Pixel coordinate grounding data

*** Begin section ***

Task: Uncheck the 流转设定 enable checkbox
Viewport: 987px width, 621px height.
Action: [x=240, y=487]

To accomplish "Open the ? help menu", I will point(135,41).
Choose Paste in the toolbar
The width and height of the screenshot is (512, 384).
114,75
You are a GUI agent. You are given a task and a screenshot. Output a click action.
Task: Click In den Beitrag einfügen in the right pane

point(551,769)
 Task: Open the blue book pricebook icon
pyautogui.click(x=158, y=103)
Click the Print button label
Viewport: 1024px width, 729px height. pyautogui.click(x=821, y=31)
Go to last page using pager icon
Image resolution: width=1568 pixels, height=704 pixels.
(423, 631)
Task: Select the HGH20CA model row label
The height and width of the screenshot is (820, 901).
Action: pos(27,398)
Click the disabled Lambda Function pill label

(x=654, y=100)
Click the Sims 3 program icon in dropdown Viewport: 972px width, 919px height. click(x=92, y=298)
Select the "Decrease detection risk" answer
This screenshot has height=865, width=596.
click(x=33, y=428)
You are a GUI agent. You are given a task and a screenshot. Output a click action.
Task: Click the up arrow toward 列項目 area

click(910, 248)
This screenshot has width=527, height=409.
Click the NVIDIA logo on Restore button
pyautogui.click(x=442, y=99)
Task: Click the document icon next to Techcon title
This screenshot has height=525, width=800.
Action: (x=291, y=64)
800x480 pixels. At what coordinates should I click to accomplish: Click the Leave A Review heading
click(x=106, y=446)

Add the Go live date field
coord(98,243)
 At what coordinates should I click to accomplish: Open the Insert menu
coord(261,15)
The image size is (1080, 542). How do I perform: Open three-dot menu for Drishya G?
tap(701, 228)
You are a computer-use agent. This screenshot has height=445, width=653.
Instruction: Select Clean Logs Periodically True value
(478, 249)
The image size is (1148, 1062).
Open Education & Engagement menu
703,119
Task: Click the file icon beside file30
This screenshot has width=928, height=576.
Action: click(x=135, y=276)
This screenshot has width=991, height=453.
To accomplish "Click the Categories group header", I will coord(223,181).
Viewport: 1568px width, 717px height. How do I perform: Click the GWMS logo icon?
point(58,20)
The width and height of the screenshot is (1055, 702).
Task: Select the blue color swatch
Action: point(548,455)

*** End section ***

**WORK TASK:** Every record above must be printed again exactly as it stands.

**EXERCISE ANSWER:**
Task: Uncheck the 流转设定 enable checkbox
Viewport: 987px width, 621px height.
Action: [x=240, y=487]

To accomplish "Open the ? help menu", I will point(135,41).
Choose Paste in the toolbar
The width and height of the screenshot is (512, 384).
114,75
You are a GUI agent. You are given a task and a screenshot. Output a click action.
Task: Click In den Beitrag einfügen in the right pane

point(551,769)
 Task: Open the blue book pricebook icon
pyautogui.click(x=158, y=103)
Click the Print button label
Viewport: 1024px width, 729px height. pyautogui.click(x=821, y=31)
Go to last page using pager icon
Image resolution: width=1568 pixels, height=704 pixels.
(423, 631)
Task: Select the HGH20CA model row label
The height and width of the screenshot is (820, 901).
Action: pos(27,398)
Click the disabled Lambda Function pill label

(x=654, y=100)
Click the Sims 3 program icon in dropdown Viewport: 972px width, 919px height. click(x=92, y=298)
Select the "Decrease detection risk" answer
This screenshot has height=865, width=596.
click(x=33, y=428)
You are a GUI agent. You are given a task and a screenshot. Output a click action.
Task: Click the up arrow toward 列項目 area

click(910, 248)
This screenshot has width=527, height=409.
Click the NVIDIA logo on Restore button
pyautogui.click(x=442, y=99)
Task: Click the document icon next to Techcon title
This screenshot has height=525, width=800.
Action: (x=291, y=64)
800x480 pixels. At what coordinates should I click to accomplish: Click the Leave A Review heading
click(x=106, y=446)

Add the Go live date field
coord(98,243)
 At what coordinates should I click to accomplish: Open the Insert menu
coord(261,15)
The image size is (1080, 542). How do I perform: Open three-dot menu for Drishya G?
tap(701, 228)
You are a computer-use agent. This screenshot has height=445, width=653.
Instruction: Select Clean Logs Periodically True value
(478, 249)
The image size is (1148, 1062).
Open Education & Engagement menu
703,119
Task: Click the file icon beside file30
This screenshot has width=928, height=576.
Action: click(x=135, y=276)
This screenshot has width=991, height=453.
To accomplish "Click the Categories group header", I will coord(223,181).
Viewport: 1568px width, 717px height. How do I perform: Click the GWMS logo icon?
point(58,20)
The width and height of the screenshot is (1055, 702).
Task: Select the blue color swatch
Action: point(548,455)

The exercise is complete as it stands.